Sarah Rich of Worldchanging is in Delhi at the Doors of Perception conference, checking out local food systems. She’s posted a write-up of a Sikh institution, the Langar, which feeds 10,000 people a day on donated food and volunteer labor. She writes:
As Debra Solomon told us when introducing the excursion the previous evening: “They do the most exquisite dishwashing ritual you’ll ever see.” But actually, the Sikh guide who escorted us through the temple grounds told us in no uncertain terms that the kitchen activities are absolutely without ritual. “Cooking food is cooking food,” he said, “No ritual. Just cooking.” But if it can’t be called a ritual, it can surely be called a dance — a rhythmic, continuous choreography with mounds of dough, cauldrons of lentils, dozens of hands, and an endless stream of hungry visitors.
Every Sikh temple throughout the world has a Langar (Punjabi for “free kitchen”). This is not a soup kitchen. It’s not exclusively for the poor, nor exclusively for the Sikh community. Volunteering in the cooking, serving and cleaning process is a form of active spiritual practice for devotees, but the service they provide asks no religious affiliation of its recipients.

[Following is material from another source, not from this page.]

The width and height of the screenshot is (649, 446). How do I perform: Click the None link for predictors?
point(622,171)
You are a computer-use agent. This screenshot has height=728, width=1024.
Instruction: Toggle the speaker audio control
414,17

Our guide’s chorus was, “Man, woman, color, caste, community,” meaning you will be fed here regardless of how you fit into any of those classifications.

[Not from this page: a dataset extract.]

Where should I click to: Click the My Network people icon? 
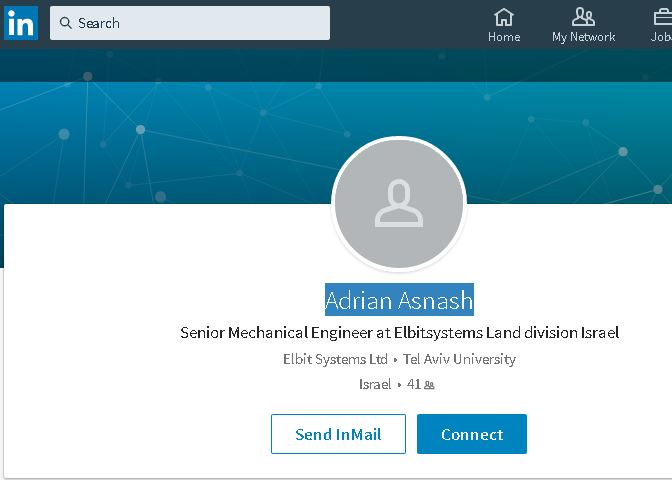(583, 17)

This spirit of inclusion and equality is reinforced by the kitchen’s adherence to vegetarianism, not because Sikhs are vegetarian, but because others who visit may be, and by serving no meat, they exclude nobody.
Link (thanks, Alex Steffen!)
Reader comment: Jennifer Emick says:
Technically, that’s /a/ Langar, which is just a generic term describing a custom practiced at most Sikh Gurdwaras.
Hameed Chughtai says,
I would like to add, Langar is not specific to Sikh communities, it’s a common practice at most shrines throughout india and pakistan.